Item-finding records
+ + + +

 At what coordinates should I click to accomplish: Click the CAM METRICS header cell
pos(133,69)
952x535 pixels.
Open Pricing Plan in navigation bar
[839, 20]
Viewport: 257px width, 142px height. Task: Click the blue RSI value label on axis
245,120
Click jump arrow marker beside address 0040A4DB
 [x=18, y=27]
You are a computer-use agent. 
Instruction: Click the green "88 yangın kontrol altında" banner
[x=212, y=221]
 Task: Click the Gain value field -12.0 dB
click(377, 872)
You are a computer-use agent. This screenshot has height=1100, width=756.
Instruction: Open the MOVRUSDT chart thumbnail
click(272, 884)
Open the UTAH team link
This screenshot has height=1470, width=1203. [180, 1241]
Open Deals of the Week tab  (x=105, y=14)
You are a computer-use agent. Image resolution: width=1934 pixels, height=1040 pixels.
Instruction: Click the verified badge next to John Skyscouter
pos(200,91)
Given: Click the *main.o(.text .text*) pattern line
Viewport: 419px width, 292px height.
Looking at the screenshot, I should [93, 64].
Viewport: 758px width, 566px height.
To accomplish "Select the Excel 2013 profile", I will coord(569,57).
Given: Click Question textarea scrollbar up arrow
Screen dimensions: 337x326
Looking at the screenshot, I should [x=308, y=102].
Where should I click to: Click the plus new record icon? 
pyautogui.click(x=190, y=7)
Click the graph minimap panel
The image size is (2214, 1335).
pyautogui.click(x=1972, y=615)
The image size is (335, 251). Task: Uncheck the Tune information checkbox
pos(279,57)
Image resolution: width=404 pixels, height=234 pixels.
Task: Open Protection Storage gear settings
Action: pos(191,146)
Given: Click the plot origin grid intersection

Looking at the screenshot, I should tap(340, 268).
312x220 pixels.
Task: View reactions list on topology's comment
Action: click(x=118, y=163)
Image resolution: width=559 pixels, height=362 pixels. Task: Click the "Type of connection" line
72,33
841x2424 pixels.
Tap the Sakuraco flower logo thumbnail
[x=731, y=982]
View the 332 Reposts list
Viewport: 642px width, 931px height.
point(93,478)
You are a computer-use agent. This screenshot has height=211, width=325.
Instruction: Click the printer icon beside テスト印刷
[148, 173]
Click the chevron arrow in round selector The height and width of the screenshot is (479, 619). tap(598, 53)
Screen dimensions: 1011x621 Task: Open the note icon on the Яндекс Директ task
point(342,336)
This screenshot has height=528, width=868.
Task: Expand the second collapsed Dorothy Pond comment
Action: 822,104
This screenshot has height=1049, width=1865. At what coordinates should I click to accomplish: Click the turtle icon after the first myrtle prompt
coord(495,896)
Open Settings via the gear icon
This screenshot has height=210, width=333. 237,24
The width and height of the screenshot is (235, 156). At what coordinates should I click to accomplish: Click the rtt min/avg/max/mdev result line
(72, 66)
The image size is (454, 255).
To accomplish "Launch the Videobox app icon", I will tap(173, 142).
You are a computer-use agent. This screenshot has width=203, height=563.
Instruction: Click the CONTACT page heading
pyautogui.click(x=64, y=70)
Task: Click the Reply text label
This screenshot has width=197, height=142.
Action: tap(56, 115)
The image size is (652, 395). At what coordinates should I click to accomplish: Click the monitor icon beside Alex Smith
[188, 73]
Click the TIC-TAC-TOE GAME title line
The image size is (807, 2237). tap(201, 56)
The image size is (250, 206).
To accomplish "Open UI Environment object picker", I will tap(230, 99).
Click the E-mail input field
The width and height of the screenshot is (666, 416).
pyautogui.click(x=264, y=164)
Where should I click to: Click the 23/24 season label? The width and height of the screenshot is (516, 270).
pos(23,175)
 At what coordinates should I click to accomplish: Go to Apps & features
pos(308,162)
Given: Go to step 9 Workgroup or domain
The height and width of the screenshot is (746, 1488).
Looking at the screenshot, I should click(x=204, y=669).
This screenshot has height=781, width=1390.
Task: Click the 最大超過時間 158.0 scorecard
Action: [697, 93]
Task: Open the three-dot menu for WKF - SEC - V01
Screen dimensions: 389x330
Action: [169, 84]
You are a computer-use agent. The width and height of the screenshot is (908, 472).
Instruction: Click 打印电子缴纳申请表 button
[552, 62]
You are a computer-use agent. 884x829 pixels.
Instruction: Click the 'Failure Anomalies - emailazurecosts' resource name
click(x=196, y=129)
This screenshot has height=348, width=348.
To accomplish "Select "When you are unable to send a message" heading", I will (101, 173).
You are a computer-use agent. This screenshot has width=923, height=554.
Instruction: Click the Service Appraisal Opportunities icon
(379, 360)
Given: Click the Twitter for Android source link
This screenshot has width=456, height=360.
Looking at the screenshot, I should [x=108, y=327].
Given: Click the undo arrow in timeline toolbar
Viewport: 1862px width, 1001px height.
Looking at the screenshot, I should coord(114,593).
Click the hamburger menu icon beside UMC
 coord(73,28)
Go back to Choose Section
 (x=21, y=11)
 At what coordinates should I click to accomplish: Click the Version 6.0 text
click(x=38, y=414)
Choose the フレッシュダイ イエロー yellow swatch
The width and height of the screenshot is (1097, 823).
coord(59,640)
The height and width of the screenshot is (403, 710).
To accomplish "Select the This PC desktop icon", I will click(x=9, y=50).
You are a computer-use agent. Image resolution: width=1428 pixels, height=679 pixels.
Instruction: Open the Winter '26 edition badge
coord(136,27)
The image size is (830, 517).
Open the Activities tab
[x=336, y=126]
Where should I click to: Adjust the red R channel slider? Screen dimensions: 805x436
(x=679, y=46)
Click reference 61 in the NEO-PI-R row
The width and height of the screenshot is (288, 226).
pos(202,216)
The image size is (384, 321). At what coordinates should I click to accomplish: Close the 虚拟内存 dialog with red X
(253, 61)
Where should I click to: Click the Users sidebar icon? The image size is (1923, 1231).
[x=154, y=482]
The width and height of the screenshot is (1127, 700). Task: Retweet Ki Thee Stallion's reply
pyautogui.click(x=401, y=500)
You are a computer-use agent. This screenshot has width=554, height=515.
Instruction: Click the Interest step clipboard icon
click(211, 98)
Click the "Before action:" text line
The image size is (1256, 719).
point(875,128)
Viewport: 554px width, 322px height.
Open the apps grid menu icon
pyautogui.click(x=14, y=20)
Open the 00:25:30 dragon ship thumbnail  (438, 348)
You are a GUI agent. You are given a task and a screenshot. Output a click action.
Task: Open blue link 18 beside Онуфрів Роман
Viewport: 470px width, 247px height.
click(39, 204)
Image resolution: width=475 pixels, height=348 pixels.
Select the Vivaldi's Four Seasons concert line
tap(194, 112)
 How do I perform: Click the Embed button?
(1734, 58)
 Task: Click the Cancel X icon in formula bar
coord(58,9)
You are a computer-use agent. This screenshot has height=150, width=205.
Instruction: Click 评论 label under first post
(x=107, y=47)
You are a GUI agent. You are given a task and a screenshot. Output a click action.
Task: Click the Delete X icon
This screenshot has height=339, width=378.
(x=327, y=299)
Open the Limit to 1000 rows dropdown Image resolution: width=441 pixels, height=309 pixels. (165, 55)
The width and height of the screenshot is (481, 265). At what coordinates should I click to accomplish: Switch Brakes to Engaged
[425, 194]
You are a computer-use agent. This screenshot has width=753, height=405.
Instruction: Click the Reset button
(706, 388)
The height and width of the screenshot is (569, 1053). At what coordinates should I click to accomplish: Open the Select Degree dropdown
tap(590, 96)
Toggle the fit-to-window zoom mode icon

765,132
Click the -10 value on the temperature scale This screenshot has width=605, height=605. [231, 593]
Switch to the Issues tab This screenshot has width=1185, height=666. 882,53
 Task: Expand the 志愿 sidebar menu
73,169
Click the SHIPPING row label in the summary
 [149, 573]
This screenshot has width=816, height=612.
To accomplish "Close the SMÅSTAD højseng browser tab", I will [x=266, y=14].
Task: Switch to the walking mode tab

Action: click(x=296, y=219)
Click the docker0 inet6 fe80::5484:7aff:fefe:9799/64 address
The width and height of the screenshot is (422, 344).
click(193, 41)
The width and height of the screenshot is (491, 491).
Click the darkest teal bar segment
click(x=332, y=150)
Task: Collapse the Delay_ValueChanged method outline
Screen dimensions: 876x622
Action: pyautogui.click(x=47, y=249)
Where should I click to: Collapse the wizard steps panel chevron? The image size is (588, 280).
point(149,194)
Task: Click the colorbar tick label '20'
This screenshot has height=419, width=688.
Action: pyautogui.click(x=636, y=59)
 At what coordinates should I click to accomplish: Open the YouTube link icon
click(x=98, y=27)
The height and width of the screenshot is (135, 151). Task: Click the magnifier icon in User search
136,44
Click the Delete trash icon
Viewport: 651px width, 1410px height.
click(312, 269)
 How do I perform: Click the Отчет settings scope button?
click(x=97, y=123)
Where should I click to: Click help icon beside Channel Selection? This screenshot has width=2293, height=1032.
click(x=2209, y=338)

+ + + +

→ WRITTEN INSTRUCTION: Output the lines of the listing exactly as they are, starting at the line that contains "Screen dimensions: 1011x621" and ending at the line that contains "pyautogui.click(x=264, y=164)".

→ RESULT OF THE EXERCISE:
Screen dimensions: 1011x621 Task: Open the note icon on the Яндекс Директ task
point(342,336)
This screenshot has height=528, width=868.
Task: Expand the second collapsed Dorothy Pond comment
Action: 822,104
This screenshot has height=1049, width=1865. At what coordinates should I click to accomplish: Click the turtle icon after the first myrtle prompt
coord(495,896)
Open Settings via the gear icon
This screenshot has height=210, width=333. 237,24
The width and height of the screenshot is (235, 156). At what coordinates should I click to accomplish: Click the rtt min/avg/max/mdev result line
(72, 66)
The image size is (454, 255).
To accomplish "Launch the Videobox app icon", I will tap(173, 142).
You are a computer-use agent. This screenshot has width=203, height=563.
Instruction: Click the CONTACT page heading
pyautogui.click(x=64, y=70)
Task: Click the Reply text label
This screenshot has width=197, height=142.
Action: tap(56, 115)
The image size is (652, 395). At what coordinates should I click to accomplish: Click the monitor icon beside Alex Smith
[188, 73]
Click the TIC-TAC-TOE GAME title line
The image size is (807, 2237). tap(201, 56)
The image size is (250, 206).
To accomplish "Open UI Environment object picker", I will tap(230, 99).
Click the E-mail input field
The width and height of the screenshot is (666, 416).
pyautogui.click(x=264, y=164)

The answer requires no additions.